【补完计划】《鼠疫》与《局外人》
本文原稿是笔者高中时期所写,记录了当时阅读加缪《局外人》与《鼠疫》的一些感触。现在整理出来,放到博客上作为纪念。
我很早就想读加缪的书,但真正开始翻,已经是高中了。
《鼠疫》是初三买的,而我直到高二上才看完——那时早已进入真正的”后疫情时代”。看的时候,总有一种没能在疫情中进行阅读的遗憾。但真正经历过再回头看,大概也会有不一样的收获吧。
《局外人》是这两天刚看完的。关于内容的分析,我觉得上译版本译者柳鸣九先生在书后附的分析已经写得很好了。默尔索会让我想到自己刚进高中时的状态:环境陌生,日子往复如机械,颇有几分”局外人”的意思。当然,我并没有像默尔索那样极端,极端到与整个人情社会格格不入,以至于最终被以”法兰西人民的名义”宣判死刑。
我看书的顺序和加缪构筑”荒诞——反抗”这一哲学体系的顺序恰好相反,先《鼠疫》,后《局外人》。
《局外人》代表了加缪早期的”荒诞主义”。他对默尔索的态度其实是偏向肯定的——默尔索的形象在某种程度上与这一时期他的另一部哲学著作《西西弗神话》是相通的。在最后一段,默尔索终于意识到,”所有的人无一例外都会被判处死刑”。面对世界和人生的荒诞,无论母亲的死亡,还是向一个人开枪,他都冷静、理性得近乎可怕——也正因如此,他最终走向了死亡。这或许与尼采所谓”积极的虚无主义”不谋而合,但也正因为他的一切都不符合世俗社会的要求,悲剧才无可避免。
《鼠疫》则是加缪后期人道主义思想的体现。面对”鼠疫”这一象征荒诞的事物,人们为自己、为他人亦或是为信念而去抗争,在反抗中不断创造生命的意义。”鼠疫”还有另一个深层含义:战争。
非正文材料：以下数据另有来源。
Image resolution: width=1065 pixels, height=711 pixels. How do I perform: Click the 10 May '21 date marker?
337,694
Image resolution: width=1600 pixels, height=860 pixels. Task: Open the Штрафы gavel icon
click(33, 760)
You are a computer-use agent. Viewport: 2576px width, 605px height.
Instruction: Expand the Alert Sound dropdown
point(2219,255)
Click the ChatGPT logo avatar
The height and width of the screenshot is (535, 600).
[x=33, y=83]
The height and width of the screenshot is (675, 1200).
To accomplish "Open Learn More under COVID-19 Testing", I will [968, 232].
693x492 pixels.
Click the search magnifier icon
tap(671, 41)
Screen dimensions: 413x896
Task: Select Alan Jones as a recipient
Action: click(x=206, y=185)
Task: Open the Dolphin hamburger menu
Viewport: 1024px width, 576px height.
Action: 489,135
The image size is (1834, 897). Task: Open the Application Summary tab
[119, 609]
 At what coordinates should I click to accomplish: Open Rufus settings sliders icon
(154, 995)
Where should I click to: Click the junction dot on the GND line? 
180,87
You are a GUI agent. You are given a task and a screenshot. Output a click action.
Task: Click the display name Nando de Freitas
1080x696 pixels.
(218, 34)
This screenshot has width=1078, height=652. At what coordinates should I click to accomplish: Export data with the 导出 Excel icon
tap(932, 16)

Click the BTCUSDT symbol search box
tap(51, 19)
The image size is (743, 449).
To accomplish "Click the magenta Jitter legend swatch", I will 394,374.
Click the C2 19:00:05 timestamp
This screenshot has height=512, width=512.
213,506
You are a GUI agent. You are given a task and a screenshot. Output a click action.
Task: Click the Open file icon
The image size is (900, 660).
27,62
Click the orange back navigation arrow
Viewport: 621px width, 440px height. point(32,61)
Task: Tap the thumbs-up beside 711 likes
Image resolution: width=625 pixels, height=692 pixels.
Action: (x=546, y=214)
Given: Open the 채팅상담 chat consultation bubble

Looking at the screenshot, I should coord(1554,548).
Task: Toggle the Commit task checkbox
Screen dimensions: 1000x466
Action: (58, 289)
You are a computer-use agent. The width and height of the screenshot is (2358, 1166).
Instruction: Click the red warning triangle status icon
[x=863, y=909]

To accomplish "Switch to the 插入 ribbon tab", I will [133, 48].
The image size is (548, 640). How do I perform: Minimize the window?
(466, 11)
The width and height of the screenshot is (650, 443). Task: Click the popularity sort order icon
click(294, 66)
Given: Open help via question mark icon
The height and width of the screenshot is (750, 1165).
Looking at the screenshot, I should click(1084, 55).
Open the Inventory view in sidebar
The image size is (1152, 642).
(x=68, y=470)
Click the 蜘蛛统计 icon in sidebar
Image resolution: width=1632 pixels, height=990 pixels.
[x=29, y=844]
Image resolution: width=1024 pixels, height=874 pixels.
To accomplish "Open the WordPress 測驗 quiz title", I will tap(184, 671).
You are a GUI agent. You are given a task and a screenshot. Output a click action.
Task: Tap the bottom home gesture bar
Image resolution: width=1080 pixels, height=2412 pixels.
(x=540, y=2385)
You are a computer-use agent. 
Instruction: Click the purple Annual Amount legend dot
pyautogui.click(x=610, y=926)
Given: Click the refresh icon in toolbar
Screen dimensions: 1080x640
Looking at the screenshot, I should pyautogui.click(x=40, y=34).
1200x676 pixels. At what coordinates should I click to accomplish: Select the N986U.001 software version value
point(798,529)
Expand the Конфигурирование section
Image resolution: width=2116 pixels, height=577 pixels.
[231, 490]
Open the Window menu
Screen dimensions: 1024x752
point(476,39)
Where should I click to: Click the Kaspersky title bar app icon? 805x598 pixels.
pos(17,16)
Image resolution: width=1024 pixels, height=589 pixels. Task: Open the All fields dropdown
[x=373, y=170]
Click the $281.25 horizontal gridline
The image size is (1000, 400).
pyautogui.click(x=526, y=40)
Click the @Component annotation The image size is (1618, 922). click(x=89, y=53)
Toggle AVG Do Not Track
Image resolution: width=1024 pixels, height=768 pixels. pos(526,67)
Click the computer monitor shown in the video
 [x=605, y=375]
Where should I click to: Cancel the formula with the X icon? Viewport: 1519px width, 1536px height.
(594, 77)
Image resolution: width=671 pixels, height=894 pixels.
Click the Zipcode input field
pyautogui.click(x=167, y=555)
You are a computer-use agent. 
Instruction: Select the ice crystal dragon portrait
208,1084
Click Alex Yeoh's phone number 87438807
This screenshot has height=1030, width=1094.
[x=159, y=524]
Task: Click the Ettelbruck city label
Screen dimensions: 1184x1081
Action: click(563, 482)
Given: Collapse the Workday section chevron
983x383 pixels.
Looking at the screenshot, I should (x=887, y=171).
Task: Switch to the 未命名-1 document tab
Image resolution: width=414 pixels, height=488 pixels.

加缪写作的时期恰逢纳粹入侵法国,本书其中一个长章曾刊于战斗刊物,他也曾提到这是”一部关于抵抗的编年史”。从这个角度解读,”反抗”的内核便更清楚了。经由这本书,加缪完成了从”荒诞系列”到”反抗系列”的演进。”鼠疫”仍会像西西弗斯的巨石那样滚落,但反抗者不再一遍遍将它推向山顶,而是尽全力将它击碎。
加缪这两种思想中有一个共同特征,即“激进的无神论的存在主义”。所以我们能看到默尔索面对神父与”上帝”时那种冷漠与不屑。值得一提的是,两部作品中都有对”观看死刑”的描写,加缪似乎很偏爱通过死亡来书写荒诞和无力。
“上帝已死”,宗教不再能给予希望,那么人该如何面对短暂、荒诞、虚无的一生?加缪最终用”荒诞—反抗”体系回答了这个问题。尽管这种反抗思想带有浓厚的浪漫色彩,但它依然为人们带来了一种精神上的慰藉,也提供了一种重新看待这个荒诞世界的视角,并成为存在主义思潮中的一块丰碑。
在隆冬,我终于知道,我身上有一个不可战胜的夏天。